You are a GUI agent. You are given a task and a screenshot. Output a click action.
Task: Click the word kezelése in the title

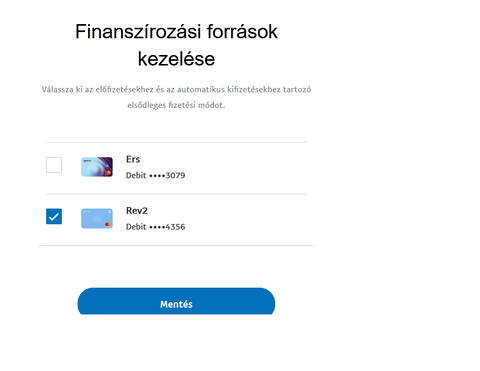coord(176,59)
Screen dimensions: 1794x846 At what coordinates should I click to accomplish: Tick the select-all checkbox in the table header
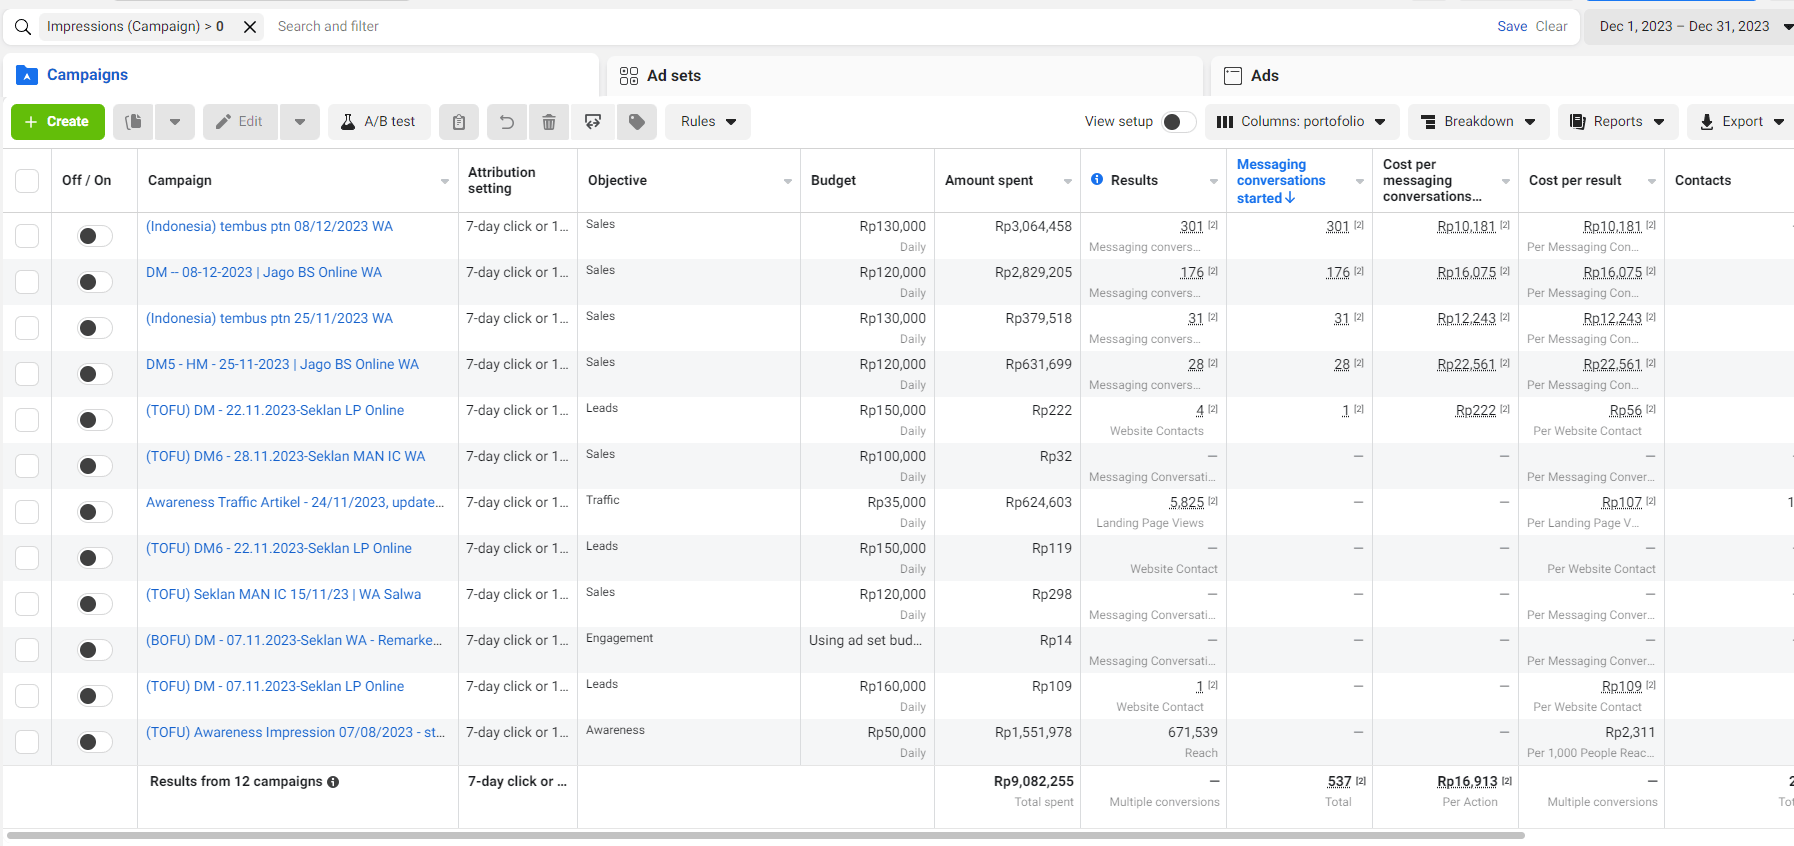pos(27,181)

# WORK INSTRUCTIONS:
The required response consists solely of the lines from the line containing "Screen dimensions: 1794x846" through the end of the listing, both ends included, copied exactly without pictures.

# TASK ANSWER:
Screen dimensions: 1794x846 At what coordinates should I click to accomplish: Tick the select-all checkbox in the table header
pos(27,181)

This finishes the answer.